O custo final da viagem consolidou-se como o principal fator de decisão no planeamento das férias das famílias portuguesas. Segundo os dados apurados, cerca de 64% dos consumidores admitem selecionar destinos mais económicos este ano, uma tendência que reflete a necessidade de ajustar as expetativas ao orçamento disponível sem prescindir do período de lazer.
Embora fatores como a localização e a qualidade da experiência continuem a ser valorizados, o preço sobrepõe-se agora a outras variáveis, levando a uma análise mais rigorosa dos gastos previstos.

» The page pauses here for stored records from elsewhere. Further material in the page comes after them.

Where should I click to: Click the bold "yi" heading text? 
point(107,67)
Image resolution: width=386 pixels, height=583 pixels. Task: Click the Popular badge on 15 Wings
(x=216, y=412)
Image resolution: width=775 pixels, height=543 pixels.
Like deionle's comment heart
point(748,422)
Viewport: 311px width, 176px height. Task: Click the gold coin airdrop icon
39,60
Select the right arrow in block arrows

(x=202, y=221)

No panorama nacional, o Alentejo afirma-se como a região preferida para 21% dos inquiridos, sendo associado a conceitos de tranquilidade e natureza. Em contraste, o Algarve enfrenta críticas de 36% dos participantes, que consideram a oferta demasiado dispendiosa face aos serviços prestados. Esta perceção de valor influencia também as fontes de stress identificadas, onde os gastos elevados e a excessiva concentração de turistas surgem como as maiores preocupações durante a estadia na época de verão.

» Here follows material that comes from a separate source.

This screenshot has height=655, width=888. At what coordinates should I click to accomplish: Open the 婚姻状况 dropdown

Apesar da contenção, os portugueses mostram-se relutantes em reduzir despesas em áreas específicas como a alimentação e o conforto do alojamento. Cerca de 30% dos inquiridos prioriza o investimento em restaurantes, enquanto 23% não abdica da qualidade da unidade hoteleira. Adicionalmente, o estudo destaca a relevância crescente da sustentabilidade, com 58% dos consumidores a considerar as práticas de turismo responsável um elemento importante no momento da escolha final.